Modulation of inwardly rectifying potassium channels in cultured bovine pulmonary artery endothelial cells

1 We have used the patch‐clamp technique to study modulation of the inwardly rectifying K + current ( I K(IR) ) in cultured bovine pulmonary artery endothelial cells (CPAE cells). In whole‐cell mode, I K(IR) was defined as the Ba 2+ ‐sensitive current. In single channel recordings, we observed a strongly inwardly rectifying and K + ‐selective channel with a conductance of 31 ± 3 pS. 2 Reverse transcriptase‐polymerase chain reaction (RT‐PCR) analysis and functional data suggest that the endothelial IRK is most probably Kir2.1. 3 Intracellular ATP is required to prevent run‐down of IRK in whole‐cell mode.

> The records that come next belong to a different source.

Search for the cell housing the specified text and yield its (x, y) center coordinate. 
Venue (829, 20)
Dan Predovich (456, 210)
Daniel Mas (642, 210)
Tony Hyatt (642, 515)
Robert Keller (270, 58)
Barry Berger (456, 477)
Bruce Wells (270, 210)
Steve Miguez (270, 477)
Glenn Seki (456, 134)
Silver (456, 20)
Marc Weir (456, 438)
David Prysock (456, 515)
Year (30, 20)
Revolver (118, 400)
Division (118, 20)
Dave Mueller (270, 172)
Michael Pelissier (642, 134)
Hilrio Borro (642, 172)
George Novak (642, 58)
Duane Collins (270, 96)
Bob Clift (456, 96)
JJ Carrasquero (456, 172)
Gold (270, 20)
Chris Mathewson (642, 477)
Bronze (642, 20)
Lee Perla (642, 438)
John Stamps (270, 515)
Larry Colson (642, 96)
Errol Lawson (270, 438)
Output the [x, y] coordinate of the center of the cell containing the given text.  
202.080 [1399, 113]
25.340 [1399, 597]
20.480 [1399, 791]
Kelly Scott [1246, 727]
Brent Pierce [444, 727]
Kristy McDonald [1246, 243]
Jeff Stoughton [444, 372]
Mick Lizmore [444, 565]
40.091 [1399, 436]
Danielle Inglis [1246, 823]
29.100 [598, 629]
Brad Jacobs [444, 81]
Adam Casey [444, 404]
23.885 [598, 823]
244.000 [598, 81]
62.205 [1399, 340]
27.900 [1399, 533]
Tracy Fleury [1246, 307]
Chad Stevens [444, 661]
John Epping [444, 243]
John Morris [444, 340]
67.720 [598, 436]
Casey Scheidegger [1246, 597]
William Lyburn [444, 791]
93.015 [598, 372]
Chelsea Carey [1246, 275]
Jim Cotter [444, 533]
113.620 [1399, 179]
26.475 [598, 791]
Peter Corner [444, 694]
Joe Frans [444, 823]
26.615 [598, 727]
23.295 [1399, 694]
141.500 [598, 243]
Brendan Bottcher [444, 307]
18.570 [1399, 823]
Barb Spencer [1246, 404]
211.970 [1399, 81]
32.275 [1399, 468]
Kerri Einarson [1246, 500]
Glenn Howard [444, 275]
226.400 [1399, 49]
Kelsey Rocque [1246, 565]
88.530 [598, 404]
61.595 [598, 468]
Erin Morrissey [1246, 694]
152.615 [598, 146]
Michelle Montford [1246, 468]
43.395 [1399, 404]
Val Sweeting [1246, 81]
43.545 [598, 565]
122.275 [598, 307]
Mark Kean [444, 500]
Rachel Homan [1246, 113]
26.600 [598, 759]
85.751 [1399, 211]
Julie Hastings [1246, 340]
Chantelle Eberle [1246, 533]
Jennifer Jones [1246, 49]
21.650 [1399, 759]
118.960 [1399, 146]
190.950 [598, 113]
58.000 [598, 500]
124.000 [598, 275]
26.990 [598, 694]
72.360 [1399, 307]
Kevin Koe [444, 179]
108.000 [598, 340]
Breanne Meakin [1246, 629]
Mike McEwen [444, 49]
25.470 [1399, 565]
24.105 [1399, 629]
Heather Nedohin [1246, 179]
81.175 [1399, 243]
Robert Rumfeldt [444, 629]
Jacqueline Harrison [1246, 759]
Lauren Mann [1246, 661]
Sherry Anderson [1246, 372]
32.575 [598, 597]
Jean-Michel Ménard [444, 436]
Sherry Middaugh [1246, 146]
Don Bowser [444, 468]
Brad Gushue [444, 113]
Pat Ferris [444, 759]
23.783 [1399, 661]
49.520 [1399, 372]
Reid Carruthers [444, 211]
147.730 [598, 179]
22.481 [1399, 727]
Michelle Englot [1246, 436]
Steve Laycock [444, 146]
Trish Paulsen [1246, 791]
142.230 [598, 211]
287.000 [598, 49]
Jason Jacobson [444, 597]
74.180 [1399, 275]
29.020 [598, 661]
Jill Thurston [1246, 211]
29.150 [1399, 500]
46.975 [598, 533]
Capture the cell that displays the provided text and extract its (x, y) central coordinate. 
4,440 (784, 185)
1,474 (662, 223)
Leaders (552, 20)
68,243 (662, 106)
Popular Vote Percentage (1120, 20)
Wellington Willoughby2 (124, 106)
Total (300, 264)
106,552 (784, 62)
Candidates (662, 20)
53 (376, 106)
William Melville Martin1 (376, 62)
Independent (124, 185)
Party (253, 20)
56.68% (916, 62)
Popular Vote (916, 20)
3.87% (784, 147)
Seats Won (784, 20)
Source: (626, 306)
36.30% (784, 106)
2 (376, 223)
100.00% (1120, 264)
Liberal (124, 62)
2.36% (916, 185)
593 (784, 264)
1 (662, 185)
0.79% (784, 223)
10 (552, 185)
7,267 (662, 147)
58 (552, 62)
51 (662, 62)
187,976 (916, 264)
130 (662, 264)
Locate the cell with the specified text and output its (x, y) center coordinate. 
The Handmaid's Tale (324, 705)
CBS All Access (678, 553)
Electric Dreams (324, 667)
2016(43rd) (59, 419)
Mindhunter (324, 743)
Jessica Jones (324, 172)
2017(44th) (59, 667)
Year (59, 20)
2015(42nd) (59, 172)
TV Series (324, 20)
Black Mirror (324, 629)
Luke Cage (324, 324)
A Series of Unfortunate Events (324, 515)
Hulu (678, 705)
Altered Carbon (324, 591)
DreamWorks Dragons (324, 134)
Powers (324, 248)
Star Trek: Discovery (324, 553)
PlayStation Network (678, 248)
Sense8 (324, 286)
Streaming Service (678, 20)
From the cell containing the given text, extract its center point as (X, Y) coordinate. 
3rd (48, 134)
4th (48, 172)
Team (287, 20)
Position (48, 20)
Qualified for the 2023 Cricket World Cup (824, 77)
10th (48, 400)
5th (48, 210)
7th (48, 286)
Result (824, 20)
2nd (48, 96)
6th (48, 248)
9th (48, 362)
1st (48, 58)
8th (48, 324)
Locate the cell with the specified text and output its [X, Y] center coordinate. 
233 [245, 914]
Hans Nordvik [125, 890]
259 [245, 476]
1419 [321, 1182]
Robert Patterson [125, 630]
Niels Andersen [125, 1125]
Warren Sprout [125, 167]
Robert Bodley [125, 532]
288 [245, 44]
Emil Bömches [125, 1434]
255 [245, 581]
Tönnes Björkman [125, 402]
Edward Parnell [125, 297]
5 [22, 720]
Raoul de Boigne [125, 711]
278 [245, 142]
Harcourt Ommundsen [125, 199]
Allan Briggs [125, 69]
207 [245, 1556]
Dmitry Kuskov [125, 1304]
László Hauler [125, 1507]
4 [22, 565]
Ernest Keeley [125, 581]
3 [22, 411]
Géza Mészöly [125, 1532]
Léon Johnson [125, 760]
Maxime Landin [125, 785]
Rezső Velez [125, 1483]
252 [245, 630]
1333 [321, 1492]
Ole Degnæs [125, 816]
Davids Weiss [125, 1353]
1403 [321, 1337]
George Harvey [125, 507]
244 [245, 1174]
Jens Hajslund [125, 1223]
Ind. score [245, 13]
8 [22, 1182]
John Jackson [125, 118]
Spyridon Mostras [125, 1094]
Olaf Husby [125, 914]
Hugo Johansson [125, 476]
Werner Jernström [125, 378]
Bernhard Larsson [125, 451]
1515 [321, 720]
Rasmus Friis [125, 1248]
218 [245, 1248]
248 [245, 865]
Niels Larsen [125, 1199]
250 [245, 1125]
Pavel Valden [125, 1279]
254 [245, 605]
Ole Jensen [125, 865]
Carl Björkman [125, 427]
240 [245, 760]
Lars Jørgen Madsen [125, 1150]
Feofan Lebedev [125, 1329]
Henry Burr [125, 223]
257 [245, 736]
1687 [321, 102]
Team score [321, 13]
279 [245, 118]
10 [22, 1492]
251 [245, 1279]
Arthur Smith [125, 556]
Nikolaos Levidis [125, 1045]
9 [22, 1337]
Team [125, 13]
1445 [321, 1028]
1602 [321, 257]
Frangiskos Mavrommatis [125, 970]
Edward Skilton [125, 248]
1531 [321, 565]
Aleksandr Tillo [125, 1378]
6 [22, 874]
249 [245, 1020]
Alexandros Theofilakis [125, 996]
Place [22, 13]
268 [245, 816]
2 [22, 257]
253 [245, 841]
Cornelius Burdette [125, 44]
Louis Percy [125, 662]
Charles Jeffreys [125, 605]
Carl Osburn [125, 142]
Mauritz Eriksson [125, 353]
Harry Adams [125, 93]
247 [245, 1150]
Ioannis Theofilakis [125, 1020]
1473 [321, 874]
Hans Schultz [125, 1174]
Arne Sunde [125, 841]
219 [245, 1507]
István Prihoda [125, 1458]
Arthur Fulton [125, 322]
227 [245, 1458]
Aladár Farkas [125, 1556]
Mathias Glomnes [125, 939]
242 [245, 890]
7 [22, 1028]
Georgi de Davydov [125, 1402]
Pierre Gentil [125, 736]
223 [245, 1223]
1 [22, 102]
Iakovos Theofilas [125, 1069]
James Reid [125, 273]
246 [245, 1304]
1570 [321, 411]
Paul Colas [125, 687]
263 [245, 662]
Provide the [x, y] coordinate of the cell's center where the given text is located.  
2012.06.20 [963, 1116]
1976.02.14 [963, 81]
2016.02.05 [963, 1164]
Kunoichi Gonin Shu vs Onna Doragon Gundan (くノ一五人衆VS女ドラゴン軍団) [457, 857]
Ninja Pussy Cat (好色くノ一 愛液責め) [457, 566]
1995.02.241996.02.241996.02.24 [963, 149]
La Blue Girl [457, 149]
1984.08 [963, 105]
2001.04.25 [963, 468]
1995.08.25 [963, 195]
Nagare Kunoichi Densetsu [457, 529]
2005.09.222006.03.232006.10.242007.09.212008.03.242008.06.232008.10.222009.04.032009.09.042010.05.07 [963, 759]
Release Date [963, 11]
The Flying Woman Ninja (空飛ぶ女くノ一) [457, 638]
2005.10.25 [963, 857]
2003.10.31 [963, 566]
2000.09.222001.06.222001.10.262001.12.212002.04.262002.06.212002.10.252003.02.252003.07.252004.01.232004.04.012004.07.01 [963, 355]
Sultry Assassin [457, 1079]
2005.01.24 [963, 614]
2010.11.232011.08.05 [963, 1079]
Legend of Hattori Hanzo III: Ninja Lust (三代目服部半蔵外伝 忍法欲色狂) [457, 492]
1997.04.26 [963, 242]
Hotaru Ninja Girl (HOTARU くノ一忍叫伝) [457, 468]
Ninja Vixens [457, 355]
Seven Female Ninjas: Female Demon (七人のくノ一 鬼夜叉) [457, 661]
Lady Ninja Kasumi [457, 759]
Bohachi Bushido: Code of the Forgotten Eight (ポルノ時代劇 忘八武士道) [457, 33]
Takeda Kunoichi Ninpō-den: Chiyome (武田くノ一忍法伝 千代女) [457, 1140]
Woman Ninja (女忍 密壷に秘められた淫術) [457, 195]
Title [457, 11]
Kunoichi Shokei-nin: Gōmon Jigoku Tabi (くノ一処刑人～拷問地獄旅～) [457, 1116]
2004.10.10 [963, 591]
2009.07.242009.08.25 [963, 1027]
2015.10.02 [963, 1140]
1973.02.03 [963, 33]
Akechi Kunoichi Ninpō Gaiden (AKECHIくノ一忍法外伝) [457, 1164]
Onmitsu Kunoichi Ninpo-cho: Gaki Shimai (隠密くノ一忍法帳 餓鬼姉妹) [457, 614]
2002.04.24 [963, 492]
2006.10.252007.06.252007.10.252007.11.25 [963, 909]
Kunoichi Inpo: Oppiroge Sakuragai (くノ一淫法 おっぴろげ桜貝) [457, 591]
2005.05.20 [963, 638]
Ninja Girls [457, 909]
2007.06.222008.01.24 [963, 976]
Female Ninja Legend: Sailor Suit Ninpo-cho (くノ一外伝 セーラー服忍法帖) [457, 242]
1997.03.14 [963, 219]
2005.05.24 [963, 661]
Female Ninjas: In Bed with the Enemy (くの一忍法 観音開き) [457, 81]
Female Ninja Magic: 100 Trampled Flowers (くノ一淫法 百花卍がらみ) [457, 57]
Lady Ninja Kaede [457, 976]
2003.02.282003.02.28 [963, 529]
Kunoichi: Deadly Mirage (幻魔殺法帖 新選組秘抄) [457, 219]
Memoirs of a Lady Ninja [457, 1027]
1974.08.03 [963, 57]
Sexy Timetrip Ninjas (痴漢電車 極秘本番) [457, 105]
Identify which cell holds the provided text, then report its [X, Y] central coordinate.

Single channel activity disappeared in inside‐out patches exposed to ATP‐free solution and in cell‐attached patches on cells exposed to metabolic inhibition (KCN, 2‐deoxyglucose). 4 The non‐hydrolysable ATP analogues, ATPγS and adenylyl imidodiphosphate (AMP‐PNP), did not prevent run‐down. Run‐down did not occur in the presence of okadaic acid, a phosphatase inhibitor, but was enhanced in the presence of protamine, an activator of phosphatase 2A (PP2A). 5 GTPγS and A1F 4 − inhibited IRK, also in the presence of ATP. GTPγS antagonized the GTPγS effect. Pretreatment of the cells with PTX did not affect the GTPγS‐induced inhibition. Okadaic acid, however, slowed this inhibition. 6 Neither activation of protein kinase A (PKA) nor activation of protein kinase C (PKC) affected IRK. Additionally, neither cytochalasin B nor a high concentration of intracellular Ca 2+ affected the time course of IRK run‐down. 7 We conclude that run‐down of IRK is probably due to dephosphorylation by PP2A. Activation of a PTX‐insensitive G protein inhibits this current by a mechanism that is neither mediated via the PKA and PKC pathways nor by intracellular Ca 2+ , but supposedly by a G protein‐dependent activation of a phosphatase.